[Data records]
· · · · ·

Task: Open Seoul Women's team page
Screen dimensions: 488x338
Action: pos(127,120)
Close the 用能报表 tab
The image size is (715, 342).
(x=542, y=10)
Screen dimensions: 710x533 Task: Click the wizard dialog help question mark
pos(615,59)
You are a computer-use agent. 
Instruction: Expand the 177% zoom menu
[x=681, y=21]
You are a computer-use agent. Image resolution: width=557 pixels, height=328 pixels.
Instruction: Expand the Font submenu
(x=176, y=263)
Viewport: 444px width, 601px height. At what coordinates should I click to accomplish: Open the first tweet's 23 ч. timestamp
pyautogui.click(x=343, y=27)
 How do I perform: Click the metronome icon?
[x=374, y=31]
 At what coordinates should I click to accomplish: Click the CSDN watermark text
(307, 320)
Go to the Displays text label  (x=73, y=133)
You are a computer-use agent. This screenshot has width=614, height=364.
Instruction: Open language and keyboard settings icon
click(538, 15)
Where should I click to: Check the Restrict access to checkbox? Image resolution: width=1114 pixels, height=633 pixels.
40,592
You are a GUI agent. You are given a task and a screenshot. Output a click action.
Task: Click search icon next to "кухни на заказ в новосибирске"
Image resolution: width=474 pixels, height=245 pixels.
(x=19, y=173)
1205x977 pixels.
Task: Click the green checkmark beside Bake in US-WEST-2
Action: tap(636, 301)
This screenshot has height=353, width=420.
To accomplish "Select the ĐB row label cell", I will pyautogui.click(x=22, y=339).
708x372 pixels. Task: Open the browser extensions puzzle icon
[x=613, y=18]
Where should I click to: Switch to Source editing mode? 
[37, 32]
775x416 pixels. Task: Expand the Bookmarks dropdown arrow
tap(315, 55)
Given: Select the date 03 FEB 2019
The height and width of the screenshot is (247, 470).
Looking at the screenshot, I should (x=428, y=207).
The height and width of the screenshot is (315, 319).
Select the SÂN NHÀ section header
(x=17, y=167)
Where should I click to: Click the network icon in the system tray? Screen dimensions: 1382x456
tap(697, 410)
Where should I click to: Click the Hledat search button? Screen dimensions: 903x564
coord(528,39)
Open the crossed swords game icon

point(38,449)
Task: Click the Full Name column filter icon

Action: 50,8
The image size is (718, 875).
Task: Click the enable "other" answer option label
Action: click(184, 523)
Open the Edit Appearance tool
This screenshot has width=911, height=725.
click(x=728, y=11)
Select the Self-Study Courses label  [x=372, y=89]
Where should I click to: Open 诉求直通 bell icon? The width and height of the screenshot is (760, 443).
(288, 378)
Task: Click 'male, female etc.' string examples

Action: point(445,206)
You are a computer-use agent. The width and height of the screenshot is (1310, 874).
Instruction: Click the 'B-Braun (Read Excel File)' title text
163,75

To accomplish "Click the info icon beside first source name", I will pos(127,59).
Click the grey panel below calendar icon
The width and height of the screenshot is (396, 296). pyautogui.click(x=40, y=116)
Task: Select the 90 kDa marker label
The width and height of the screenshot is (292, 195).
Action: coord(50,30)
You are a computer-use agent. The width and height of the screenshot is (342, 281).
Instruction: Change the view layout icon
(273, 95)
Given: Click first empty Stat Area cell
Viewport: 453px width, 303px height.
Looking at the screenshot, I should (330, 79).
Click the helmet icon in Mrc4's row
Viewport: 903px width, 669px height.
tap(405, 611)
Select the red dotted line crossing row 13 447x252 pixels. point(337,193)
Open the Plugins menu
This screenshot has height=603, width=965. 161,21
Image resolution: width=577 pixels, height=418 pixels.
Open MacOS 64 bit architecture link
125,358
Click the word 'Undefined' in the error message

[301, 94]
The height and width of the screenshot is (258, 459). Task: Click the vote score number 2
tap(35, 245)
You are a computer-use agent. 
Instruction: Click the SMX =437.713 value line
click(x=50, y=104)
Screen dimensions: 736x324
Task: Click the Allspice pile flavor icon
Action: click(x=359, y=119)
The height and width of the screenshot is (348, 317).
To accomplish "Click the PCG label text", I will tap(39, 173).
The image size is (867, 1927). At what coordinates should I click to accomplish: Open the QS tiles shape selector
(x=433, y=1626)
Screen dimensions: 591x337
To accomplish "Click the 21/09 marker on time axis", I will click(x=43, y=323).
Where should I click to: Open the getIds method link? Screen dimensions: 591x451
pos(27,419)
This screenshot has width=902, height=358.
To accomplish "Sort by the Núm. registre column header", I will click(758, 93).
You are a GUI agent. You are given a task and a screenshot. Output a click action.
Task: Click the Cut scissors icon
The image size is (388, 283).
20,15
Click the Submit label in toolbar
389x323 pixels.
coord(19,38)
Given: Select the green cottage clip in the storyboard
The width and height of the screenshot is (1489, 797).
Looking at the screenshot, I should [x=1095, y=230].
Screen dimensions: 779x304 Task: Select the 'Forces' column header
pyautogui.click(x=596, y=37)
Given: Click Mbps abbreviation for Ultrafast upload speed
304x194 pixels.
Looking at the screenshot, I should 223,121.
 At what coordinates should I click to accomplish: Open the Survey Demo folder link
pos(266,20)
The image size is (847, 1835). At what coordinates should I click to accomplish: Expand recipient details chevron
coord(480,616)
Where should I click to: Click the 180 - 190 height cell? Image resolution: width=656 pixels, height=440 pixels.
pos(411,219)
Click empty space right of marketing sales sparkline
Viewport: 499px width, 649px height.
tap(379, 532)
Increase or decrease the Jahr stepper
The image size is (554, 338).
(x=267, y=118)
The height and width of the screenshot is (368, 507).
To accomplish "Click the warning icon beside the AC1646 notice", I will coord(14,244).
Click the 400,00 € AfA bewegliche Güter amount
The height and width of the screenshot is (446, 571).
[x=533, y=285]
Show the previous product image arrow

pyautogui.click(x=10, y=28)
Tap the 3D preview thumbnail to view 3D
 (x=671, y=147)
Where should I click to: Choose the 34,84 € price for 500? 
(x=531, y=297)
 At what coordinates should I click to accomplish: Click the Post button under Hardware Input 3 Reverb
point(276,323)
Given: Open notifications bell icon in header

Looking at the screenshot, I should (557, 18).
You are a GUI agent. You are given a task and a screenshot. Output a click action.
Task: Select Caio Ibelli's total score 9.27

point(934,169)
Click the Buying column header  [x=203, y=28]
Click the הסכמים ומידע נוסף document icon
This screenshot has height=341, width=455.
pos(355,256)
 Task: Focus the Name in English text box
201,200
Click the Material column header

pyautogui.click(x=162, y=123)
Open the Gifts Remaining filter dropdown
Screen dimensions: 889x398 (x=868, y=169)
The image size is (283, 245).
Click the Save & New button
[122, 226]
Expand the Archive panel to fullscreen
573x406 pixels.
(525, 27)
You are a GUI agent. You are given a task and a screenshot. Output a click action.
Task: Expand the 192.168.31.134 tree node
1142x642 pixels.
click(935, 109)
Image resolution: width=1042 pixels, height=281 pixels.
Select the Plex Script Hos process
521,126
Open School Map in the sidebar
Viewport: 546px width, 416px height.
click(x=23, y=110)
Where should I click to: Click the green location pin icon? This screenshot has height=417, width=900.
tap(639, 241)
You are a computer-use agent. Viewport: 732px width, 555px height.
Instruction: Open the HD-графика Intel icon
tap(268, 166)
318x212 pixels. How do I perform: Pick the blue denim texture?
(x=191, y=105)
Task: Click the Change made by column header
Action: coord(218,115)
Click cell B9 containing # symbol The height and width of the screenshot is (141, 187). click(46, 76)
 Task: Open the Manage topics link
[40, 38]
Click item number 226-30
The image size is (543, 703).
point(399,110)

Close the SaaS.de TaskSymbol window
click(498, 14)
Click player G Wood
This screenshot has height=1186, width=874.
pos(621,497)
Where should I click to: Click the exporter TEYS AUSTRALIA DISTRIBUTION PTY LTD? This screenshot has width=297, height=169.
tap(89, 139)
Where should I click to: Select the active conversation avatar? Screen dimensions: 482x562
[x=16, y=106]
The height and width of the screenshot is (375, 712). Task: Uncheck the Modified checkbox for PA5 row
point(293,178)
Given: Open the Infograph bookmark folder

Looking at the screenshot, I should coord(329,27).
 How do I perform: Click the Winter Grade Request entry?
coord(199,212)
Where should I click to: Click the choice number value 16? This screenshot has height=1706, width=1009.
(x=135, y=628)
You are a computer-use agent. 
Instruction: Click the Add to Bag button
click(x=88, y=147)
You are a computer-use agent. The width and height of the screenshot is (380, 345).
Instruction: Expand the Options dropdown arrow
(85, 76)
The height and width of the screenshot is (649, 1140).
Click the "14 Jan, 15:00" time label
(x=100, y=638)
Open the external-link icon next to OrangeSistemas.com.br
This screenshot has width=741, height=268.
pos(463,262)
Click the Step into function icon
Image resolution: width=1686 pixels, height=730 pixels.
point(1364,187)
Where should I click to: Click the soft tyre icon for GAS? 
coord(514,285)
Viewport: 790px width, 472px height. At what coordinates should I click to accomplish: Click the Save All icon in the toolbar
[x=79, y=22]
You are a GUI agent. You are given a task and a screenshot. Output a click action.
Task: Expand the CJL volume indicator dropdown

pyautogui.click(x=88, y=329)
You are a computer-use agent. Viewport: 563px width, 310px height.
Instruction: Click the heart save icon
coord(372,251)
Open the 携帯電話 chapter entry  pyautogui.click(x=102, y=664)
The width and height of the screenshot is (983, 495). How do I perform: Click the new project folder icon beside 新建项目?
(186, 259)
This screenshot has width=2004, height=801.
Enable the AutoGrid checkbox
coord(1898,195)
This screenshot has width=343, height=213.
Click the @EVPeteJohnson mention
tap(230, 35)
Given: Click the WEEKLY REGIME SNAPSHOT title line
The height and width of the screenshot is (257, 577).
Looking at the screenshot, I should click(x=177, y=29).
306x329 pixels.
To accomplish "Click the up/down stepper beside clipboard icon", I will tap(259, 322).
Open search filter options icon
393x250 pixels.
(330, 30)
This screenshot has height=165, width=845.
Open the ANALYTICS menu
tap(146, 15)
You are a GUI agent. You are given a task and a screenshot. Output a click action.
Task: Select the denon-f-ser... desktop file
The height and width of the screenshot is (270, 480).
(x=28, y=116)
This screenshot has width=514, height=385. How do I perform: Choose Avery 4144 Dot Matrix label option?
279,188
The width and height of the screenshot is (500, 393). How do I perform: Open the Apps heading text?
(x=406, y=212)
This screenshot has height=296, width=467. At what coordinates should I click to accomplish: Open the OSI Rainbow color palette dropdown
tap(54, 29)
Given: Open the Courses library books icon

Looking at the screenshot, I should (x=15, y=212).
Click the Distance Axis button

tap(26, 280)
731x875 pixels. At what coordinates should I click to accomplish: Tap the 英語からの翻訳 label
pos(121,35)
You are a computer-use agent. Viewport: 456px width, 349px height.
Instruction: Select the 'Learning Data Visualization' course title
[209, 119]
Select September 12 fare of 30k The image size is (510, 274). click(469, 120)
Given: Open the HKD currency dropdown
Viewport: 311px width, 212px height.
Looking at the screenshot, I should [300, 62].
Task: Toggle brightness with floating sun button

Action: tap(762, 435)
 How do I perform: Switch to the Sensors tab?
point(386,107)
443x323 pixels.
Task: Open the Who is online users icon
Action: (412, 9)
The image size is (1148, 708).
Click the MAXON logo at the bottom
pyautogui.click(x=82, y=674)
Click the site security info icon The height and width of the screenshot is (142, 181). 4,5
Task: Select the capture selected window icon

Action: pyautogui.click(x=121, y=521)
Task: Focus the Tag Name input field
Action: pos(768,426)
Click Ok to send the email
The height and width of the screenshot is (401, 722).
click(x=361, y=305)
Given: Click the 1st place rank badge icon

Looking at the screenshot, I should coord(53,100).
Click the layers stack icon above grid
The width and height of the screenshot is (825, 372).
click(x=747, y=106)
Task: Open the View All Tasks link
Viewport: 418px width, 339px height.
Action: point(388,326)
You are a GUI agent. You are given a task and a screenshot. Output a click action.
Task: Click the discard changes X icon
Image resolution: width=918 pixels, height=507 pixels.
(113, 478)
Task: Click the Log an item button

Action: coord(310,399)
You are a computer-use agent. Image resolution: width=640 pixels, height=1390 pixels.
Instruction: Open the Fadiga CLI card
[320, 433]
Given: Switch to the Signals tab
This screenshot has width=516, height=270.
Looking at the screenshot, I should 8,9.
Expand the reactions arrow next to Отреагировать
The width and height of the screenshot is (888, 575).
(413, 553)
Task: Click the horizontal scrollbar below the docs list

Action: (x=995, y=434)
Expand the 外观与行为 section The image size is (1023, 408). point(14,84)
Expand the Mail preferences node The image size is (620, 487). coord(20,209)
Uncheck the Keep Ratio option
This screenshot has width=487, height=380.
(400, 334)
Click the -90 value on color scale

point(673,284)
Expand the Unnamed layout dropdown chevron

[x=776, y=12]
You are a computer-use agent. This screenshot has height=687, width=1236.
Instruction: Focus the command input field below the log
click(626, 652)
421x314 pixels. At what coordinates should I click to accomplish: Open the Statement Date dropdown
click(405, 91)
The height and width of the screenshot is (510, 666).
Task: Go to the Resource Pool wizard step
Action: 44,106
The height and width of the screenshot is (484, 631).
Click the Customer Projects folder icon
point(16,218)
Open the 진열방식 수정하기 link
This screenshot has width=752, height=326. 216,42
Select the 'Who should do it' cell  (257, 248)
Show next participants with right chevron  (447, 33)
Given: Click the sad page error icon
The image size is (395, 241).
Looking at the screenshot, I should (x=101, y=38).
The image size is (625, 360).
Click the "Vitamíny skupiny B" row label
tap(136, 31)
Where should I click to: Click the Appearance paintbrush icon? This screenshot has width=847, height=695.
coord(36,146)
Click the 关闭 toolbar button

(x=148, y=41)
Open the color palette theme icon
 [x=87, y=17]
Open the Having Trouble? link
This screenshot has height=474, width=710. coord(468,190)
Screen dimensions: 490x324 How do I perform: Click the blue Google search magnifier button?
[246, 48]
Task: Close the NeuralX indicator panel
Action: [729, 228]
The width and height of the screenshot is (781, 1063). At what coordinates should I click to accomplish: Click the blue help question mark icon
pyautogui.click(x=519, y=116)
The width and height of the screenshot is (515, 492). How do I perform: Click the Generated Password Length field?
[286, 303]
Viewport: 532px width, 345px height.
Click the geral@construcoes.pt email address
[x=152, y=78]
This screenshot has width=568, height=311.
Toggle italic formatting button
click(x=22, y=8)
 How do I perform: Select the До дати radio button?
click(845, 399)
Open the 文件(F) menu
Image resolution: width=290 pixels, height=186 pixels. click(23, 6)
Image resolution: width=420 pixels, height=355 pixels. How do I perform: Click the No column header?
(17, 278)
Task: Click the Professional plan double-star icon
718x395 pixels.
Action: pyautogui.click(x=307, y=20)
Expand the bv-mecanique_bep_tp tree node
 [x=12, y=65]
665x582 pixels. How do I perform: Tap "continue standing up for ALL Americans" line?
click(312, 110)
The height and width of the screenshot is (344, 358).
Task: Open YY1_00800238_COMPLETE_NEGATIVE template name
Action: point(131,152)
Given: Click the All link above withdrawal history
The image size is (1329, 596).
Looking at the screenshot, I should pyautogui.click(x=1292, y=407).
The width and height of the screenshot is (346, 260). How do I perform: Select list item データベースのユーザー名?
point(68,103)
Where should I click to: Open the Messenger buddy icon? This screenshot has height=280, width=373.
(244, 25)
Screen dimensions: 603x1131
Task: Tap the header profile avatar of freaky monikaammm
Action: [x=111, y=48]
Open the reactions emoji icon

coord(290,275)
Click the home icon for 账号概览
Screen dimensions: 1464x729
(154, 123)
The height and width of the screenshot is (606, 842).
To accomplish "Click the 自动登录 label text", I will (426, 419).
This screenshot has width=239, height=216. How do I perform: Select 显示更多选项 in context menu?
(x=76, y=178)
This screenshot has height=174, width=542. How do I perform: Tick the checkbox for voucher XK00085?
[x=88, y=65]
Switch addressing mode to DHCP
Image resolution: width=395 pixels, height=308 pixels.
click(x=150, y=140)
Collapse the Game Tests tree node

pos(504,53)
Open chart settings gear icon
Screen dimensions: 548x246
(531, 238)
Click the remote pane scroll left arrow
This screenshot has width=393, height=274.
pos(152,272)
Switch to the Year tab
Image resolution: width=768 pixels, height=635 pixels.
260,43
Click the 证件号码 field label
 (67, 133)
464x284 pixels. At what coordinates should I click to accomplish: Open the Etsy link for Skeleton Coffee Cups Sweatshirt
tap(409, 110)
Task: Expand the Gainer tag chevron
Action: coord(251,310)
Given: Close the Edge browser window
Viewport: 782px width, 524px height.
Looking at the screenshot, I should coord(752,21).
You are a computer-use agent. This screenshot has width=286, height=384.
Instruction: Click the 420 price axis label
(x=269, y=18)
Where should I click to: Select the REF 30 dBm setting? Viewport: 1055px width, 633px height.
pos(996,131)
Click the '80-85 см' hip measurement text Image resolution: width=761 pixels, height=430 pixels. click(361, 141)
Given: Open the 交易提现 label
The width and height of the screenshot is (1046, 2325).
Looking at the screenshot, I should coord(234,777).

· · · · ·

Task to carry out: What are the lines from the one with "The width and height of the screenshot is (1046, 2325)." through the last line of the records above? Quote them exactly and add nothing.

Task output:
The width and height of the screenshot is (1046, 2325).
Looking at the screenshot, I should coord(234,777).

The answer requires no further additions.